Word and element location data
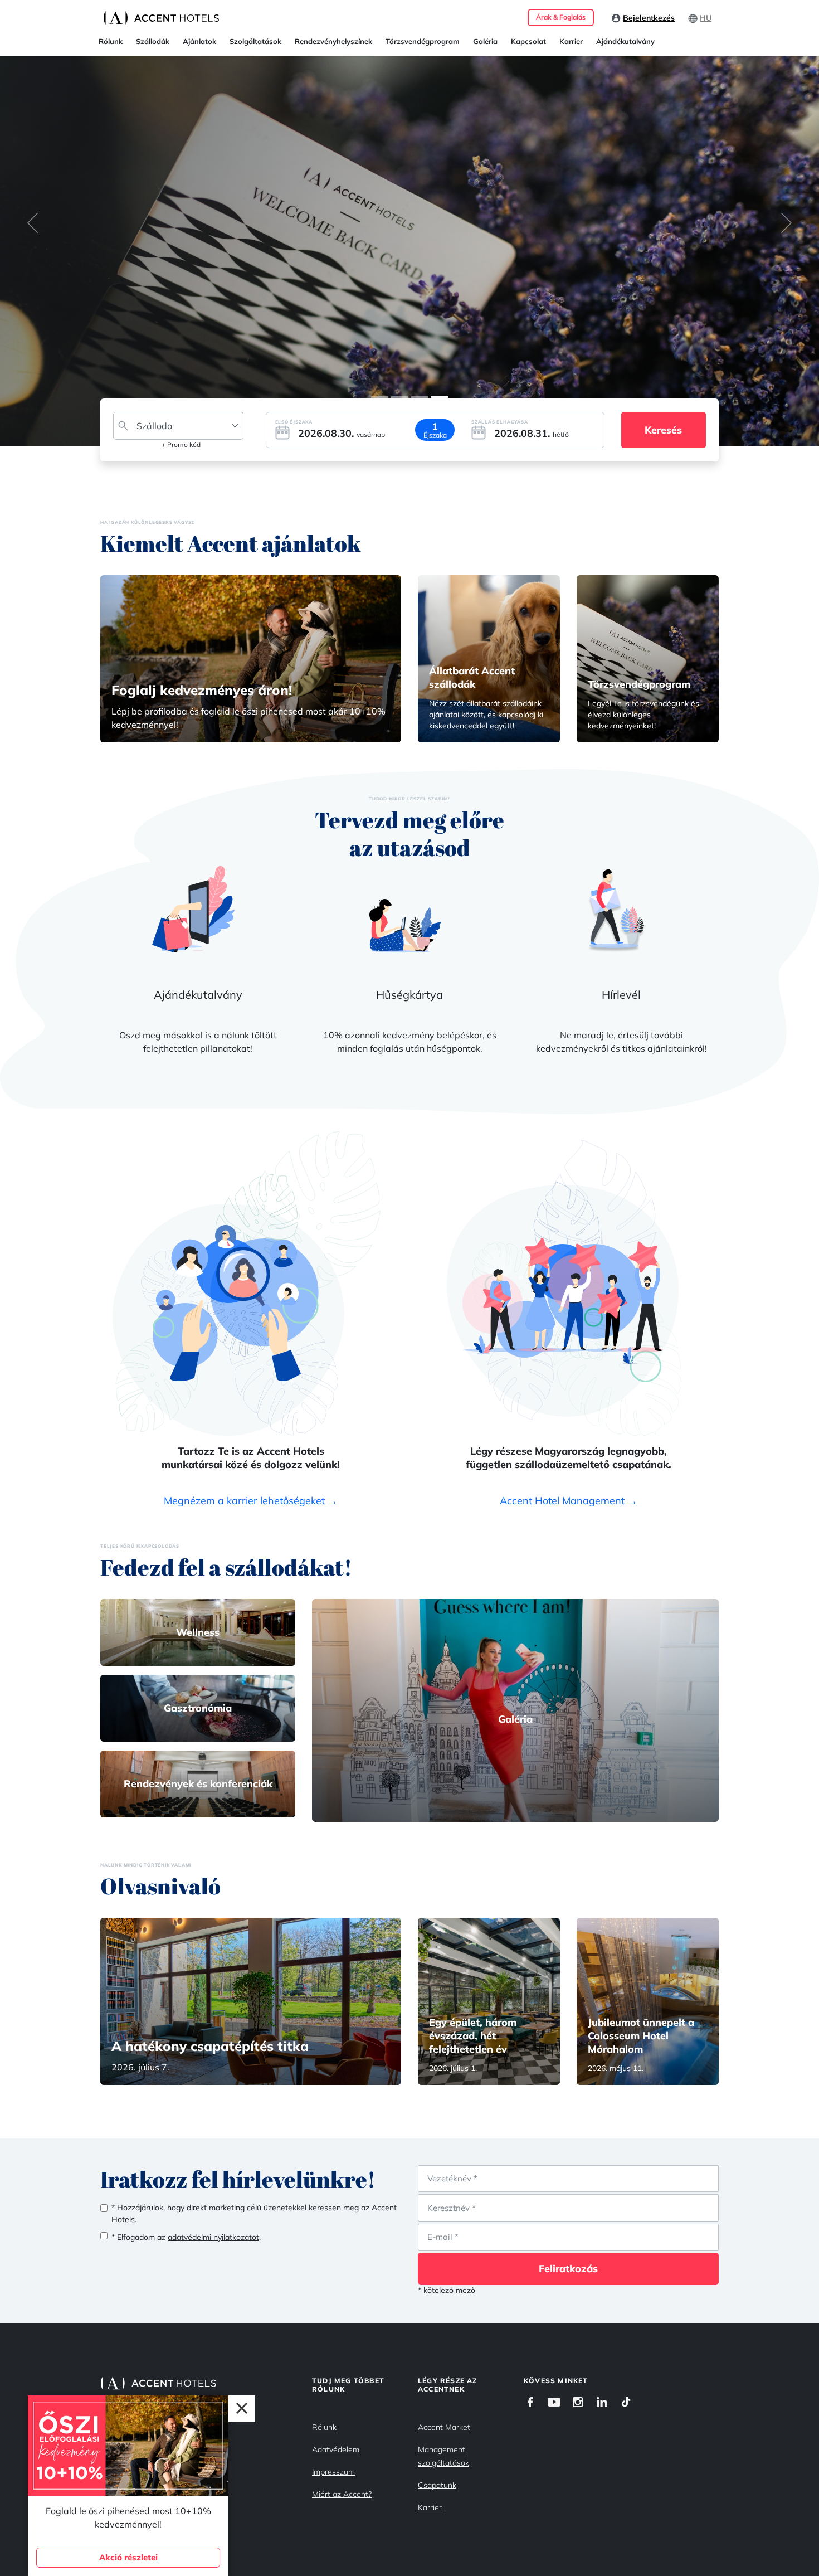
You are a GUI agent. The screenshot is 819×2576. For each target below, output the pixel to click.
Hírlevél (621, 995)
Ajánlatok (199, 41)
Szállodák (152, 41)
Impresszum (333, 2472)
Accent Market (444, 2427)
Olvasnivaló (160, 1886)
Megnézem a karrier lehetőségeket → (251, 1500)
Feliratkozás (568, 2268)
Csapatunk (437, 2485)
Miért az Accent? (342, 2494)
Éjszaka (435, 435)
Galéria (485, 41)
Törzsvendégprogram (423, 41)
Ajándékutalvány (625, 41)
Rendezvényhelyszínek (333, 41)
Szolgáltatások (255, 41)
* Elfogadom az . (186, 2237)
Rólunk (111, 41)
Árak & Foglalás (561, 17)
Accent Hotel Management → (568, 1500)
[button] (33, 223)
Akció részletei (128, 2557)
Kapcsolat (528, 41)
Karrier (571, 41)
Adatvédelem (335, 2449)
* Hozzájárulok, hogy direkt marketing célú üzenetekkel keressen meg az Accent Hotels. (254, 2213)
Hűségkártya (409, 995)
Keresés (663, 430)
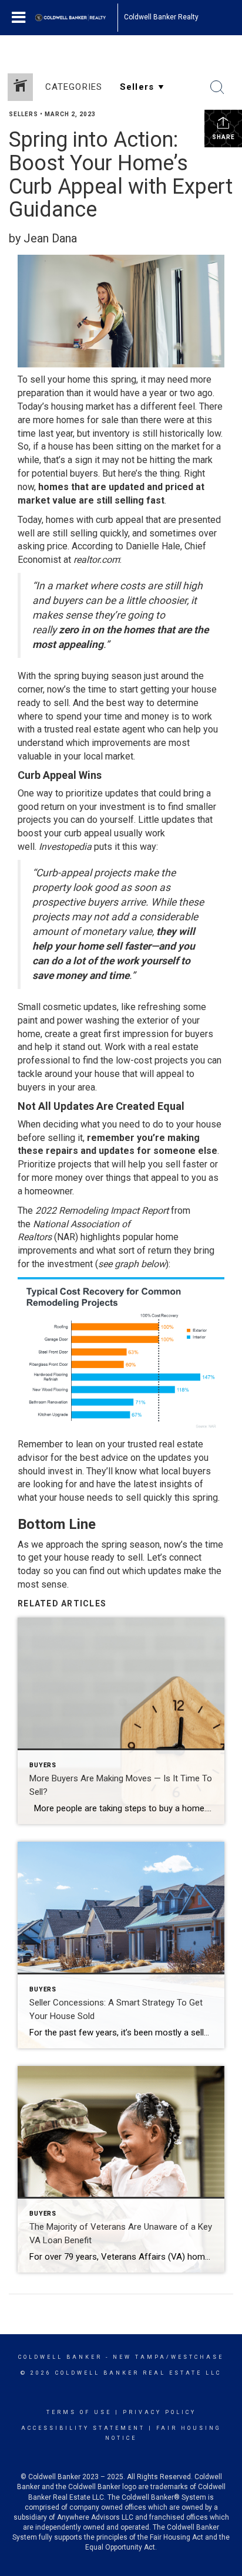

PROBLEM DESCRIPTION:
Copy every line of the data above word for word, leaving out the pictures.

PROBLEM SOLUTION:
You are a GUI agent. The screenshot is 819×2576. For each target below, output the pixel to click.
Hírlevél (621, 995)
Ajánlatok (199, 41)
Szállodák (152, 41)
Impresszum (333, 2472)
Accent Market (444, 2427)
Olvasnivaló (160, 1886)
Megnézem a karrier lehetőségeket → (251, 1500)
Feliratkozás (568, 2268)
Csapatunk (437, 2485)
Miért az Accent? (342, 2494)
Éjszaka (435, 435)
Galéria (485, 41)
Törzsvendégprogram (423, 41)
Ajándékutalvány (625, 41)
Rendezvényhelyszínek (333, 41)
Szolgáltatások (255, 41)
* Elfogadom az . (186, 2237)
Rólunk (111, 41)
Árak & Foglalás (561, 17)
Accent Hotel Management → (568, 1500)
[button] (33, 223)
Akció részletei (128, 2557)
Kapcsolat (528, 41)
Karrier (571, 41)
Adatvédelem (335, 2449)
* Hozzájárulok, hogy direkt marketing célú üzenetekkel keressen meg az Accent Hotels. (254, 2213)
Hűségkártya (409, 995)
Keresés (663, 430)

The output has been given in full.